What you give back should match the listing word for word.

* _The records_:
====

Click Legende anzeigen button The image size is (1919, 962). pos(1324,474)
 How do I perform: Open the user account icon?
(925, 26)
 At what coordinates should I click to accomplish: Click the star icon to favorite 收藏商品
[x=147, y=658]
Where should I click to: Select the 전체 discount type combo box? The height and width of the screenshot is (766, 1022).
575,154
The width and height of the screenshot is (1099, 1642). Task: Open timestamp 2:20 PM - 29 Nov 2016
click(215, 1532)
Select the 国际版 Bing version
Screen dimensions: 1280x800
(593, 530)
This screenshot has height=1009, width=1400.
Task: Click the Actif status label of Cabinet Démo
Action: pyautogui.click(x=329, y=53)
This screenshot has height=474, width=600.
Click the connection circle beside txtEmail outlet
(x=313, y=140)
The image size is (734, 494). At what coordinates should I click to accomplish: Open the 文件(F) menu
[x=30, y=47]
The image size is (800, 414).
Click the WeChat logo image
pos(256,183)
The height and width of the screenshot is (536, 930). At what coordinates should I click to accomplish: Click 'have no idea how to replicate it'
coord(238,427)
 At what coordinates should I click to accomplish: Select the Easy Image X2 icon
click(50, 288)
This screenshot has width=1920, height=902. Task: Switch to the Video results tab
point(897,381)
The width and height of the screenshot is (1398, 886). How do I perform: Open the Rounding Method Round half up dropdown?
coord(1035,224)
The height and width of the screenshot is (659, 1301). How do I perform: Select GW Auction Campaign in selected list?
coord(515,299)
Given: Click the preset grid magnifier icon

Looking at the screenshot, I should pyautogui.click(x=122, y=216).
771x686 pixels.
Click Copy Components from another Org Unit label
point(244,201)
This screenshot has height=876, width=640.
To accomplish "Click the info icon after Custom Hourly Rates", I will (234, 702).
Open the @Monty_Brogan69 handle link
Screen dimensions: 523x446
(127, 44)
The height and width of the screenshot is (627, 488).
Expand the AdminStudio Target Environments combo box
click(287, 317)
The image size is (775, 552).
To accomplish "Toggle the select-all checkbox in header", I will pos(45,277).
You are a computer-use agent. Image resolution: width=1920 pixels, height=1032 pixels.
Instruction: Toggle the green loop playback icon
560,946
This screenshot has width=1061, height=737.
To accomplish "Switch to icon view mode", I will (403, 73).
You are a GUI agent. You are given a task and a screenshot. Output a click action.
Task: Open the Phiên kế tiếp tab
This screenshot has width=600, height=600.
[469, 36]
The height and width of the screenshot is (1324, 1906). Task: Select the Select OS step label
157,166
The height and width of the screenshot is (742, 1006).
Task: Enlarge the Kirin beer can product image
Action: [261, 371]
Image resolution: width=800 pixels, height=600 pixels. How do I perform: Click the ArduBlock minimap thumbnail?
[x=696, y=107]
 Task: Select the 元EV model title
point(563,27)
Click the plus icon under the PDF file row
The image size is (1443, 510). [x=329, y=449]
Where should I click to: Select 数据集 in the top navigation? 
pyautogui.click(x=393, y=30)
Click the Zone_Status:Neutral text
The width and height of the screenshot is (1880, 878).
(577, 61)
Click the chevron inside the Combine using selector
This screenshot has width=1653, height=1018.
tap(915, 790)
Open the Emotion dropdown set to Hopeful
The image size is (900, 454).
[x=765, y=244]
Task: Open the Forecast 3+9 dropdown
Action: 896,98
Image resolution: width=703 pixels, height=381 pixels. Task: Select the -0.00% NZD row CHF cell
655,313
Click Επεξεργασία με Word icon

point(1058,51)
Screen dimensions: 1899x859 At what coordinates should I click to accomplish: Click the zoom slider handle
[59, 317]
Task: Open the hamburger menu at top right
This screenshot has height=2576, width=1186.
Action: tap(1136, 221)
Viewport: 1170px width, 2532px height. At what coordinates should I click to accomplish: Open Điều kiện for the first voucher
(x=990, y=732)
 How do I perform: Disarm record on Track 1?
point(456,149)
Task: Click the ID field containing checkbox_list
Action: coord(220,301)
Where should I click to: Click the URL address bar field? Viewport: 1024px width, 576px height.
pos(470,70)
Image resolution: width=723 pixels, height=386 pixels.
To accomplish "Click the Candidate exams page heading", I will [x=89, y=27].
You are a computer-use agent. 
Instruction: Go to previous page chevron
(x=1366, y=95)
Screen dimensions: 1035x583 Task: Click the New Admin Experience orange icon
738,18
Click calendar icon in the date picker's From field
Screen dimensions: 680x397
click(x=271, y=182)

====

* _Task response_:
Click Legende anzeigen button The image size is (1919, 962). pos(1324,474)
 How do I perform: Open the user account icon?
(925, 26)
 At what coordinates should I click to accomplish: Click the star icon to favorite 收藏商品
[x=147, y=658]
Where should I click to: Select the 전체 discount type combo box? The height and width of the screenshot is (766, 1022).
575,154
The width and height of the screenshot is (1099, 1642). Task: Open timestamp 2:20 PM - 29 Nov 2016
click(215, 1532)
Select the 国际版 Bing version
Screen dimensions: 1280x800
(593, 530)
This screenshot has height=1009, width=1400.
Task: Click the Actif status label of Cabinet Démo
Action: pyautogui.click(x=329, y=53)
This screenshot has height=474, width=600.
Click the connection circle beside txtEmail outlet
(x=313, y=140)
The image size is (734, 494). At what coordinates should I click to accomplish: Open the 文件(F) menu
[x=30, y=47]
The image size is (800, 414).
Click the WeChat logo image
pos(256,183)
The height and width of the screenshot is (536, 930). At what coordinates should I click to accomplish: Click 'have no idea how to replicate it'
coord(238,427)
 At what coordinates should I click to accomplish: Select the Easy Image X2 icon
click(50, 288)
This screenshot has width=1920, height=902. Task: Switch to the Video results tab
point(897,381)
The width and height of the screenshot is (1398, 886). How do I perform: Open the Rounding Method Round half up dropdown?
coord(1035,224)
The height and width of the screenshot is (659, 1301). How do I perform: Select GW Auction Campaign in selected list?
coord(515,299)
Given: Click the preset grid magnifier icon

Looking at the screenshot, I should pyautogui.click(x=122, y=216).
771x686 pixels.
Click Copy Components from another Org Unit label
point(244,201)
This screenshot has height=876, width=640.
To accomplish "Click the info icon after Custom Hourly Rates", I will (234, 702).
Open the @Monty_Brogan69 handle link
Screen dimensions: 523x446
(127, 44)
The height and width of the screenshot is (627, 488).
Expand the AdminStudio Target Environments combo box
click(287, 317)
The image size is (775, 552).
To accomplish "Toggle the select-all checkbox in header", I will pos(45,277).
You are a computer-use agent. Image resolution: width=1920 pixels, height=1032 pixels.
Instruction: Toggle the green loop playback icon
560,946
This screenshot has width=1061, height=737.
To accomplish "Switch to icon view mode", I will (403, 73).
You are a GUI agent. You are given a task and a screenshot. Output a click action.
Task: Open the Phiên kế tiếp tab
This screenshot has width=600, height=600.
[469, 36]
The height and width of the screenshot is (1324, 1906). Task: Select the Select OS step label
157,166
The height and width of the screenshot is (742, 1006).
Task: Enlarge the Kirin beer can product image
Action: [261, 371]
Image resolution: width=800 pixels, height=600 pixels. How do I perform: Click the ArduBlock minimap thumbnail?
[x=696, y=107]
 Task: Select the 元EV model title
point(563,27)
Click the plus icon under the PDF file row
The image size is (1443, 510). [x=329, y=449]
Where should I click to: Select 数据集 in the top navigation? 
pyautogui.click(x=393, y=30)
Click the Zone_Status:Neutral text
The width and height of the screenshot is (1880, 878).
(577, 61)
Click the chevron inside the Combine using selector
This screenshot has width=1653, height=1018.
tap(915, 790)
Open the Emotion dropdown set to Hopeful
The image size is (900, 454).
[x=765, y=244]
Task: Open the Forecast 3+9 dropdown
Action: 896,98
Image resolution: width=703 pixels, height=381 pixels. Task: Select the -0.00% NZD row CHF cell
655,313
Click Επεξεργασία με Word icon

point(1058,51)
Screen dimensions: 1899x859 At what coordinates should I click to accomplish: Click the zoom slider handle
[59, 317]
Task: Open the hamburger menu at top right
This screenshot has height=2576, width=1186.
Action: tap(1136, 221)
Viewport: 1170px width, 2532px height. At what coordinates should I click to accomplish: Open Điều kiện for the first voucher
(x=990, y=732)
 How do I perform: Disarm record on Track 1?
point(456,149)
Task: Click the ID field containing checkbox_list
Action: coord(220,301)
Where should I click to: Click the URL address bar field? Viewport: 1024px width, 576px height.
pos(470,70)
Image resolution: width=723 pixels, height=386 pixels.
To accomplish "Click the Candidate exams page heading", I will [x=89, y=27].
You are a computer-use agent. 
Instruction: Go to previous page chevron
(x=1366, y=95)
Screen dimensions: 1035x583 Task: Click the New Admin Experience orange icon
738,18
Click calendar icon in the date picker's From field
Screen dimensions: 680x397
click(x=271, y=182)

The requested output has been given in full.